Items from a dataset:
· · ·

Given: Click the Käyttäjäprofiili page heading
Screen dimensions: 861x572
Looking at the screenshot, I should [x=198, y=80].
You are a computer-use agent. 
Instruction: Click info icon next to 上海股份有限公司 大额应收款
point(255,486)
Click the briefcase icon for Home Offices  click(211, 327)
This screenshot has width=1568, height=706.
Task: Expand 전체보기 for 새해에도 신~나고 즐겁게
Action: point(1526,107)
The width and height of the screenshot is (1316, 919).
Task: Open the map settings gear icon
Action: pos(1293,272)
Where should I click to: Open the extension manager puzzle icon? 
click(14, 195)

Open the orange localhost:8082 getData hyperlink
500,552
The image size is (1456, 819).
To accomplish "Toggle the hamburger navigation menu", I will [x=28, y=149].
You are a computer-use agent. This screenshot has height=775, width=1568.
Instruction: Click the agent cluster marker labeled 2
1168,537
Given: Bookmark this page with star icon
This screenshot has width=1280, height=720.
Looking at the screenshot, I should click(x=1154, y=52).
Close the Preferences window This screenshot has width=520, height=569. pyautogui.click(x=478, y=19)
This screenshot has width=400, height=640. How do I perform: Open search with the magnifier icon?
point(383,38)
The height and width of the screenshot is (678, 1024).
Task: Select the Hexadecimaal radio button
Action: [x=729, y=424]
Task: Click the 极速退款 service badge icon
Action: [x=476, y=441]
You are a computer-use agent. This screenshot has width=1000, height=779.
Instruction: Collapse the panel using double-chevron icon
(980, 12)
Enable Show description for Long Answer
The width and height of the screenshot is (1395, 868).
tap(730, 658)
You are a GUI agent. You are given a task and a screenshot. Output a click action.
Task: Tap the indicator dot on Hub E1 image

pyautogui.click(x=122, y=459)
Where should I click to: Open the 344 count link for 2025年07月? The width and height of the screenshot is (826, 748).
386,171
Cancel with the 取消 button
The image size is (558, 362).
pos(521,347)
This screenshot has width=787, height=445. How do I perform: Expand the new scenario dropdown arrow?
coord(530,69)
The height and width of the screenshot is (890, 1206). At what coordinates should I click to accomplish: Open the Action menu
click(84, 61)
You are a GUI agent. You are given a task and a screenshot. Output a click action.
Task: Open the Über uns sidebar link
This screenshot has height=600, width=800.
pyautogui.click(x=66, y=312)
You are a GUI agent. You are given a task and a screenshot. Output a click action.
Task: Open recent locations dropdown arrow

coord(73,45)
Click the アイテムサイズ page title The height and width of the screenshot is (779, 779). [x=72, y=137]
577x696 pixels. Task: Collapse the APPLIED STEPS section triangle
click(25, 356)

· · ·

- **THE EXERCISE**
Please put each line of the records above into a JSON list of strings, one string per line, skipping any blank lines.

- **RESPONSE TO THIS EXERCISE**
[
  "Given: Click the Käyttäjäprofiili page heading",
  "Screen dimensions: 861x572",
  "Looking at the screenshot, I should [x=198, y=80].",
  "You are a computer-use agent. ",
  "Instruction: Click info icon next to 上海股份有限公司 大额应收款",
  "point(255,486)",
  "Click the briefcase icon for Home Offices  click(211, 327)",
  "This screenshot has width=1568, height=706.",
  "Task: Expand 전체보기 for 새해에도 신~나고 즐겁게",
  "Action: point(1526,107)",
  "The width and height of the screenshot is (1316, 919).",
  "Task: Open the map settings gear icon",
  "Action: pos(1293,272)",
  "Where should I click to: Open the extension manager puzzle icon? ",
  "click(14, 195)",
  "Open the orange localhost:8082 getData hyperlink",
  "500,552",
  "The image size is (1456, 819).",
  "To accomplish \"Toggle the hamburger navigation menu\", I will [x=28, y=149].",
  "You are a computer-use agent. This screenshot has height=775, width=1568.",
  "Instruction: Click the agent cluster marker labeled 2",
  "1168,537",
  "Given: Bookmark this page with star icon",
  "This screenshot has width=1280, height=720.",
  "Looking at the screenshot, I should click(x=1154, y=52).",
  "Close the Preferences window This screenshot has width=520, height=569. pyautogui.click(x=478, y=19)",
  "This screenshot has width=400, height=640. How do I perform: Open search with the magnifier icon?",
  "point(383,38)",
  "The height and width of the screenshot is (678, 1024).",
  "Task: Select the Hexadecimaal radio button",
  "Action: [x=729, y=424]",
  "Task: Click the 极速退款 service badge icon",
  "Action: [x=476, y=441]",
  "You are a computer-use agent. This screenshot has width=1000, height=779.",
  "Instruction: Collapse the panel using double-chevron icon",
  "(980, 12)",
  "Enable Show description for Long Answer",
  "The width and height of the screenshot is (1395, 868).",
  "tap(730, 658)",
  "You are a GUI agent. You are given a task and a screenshot. Output a click action.",
  "Task: Tap the indicator dot on Hub E1 image",
  "pyautogui.click(x=122, y=459)",
  "Where should I click to: Open the 344 count link for 2025年07月? The width and height of the screenshot is (826, 748).",
  "386,171",
  "Cancel with the 取消 button",
  "The image size is (558, 362).",
  "pos(521,347)",
  "This screenshot has width=787, height=445. How do I perform: Expand the new scenario dropdown arrow?",
  "coord(530,69)",
  "The height and width of the screenshot is (890, 1206). At what coordinates should I click to accomplish: Open the Action menu",
  "click(84, 61)",
  "You are a GUI agent. You are given a task and a screenshot. Output a click action.",
  "Task: Open the Über uns sidebar link",
  "This screenshot has height=600, width=800.",
  "pyautogui.click(x=66, y=312)",
  "You are a GUI agent. You are given a task and a screenshot. Output a click action.",
  "Task: Open recent locations dropdown arrow",
  "coord(73,45)",
  "Click the アイテムサイズ page title The height and width of the screenshot is (779, 779). [x=72, y=137]",
  "577x696 pixels. Task: Collapse the APPLIED STEPS section triangle",
  "click(25, 356)"
]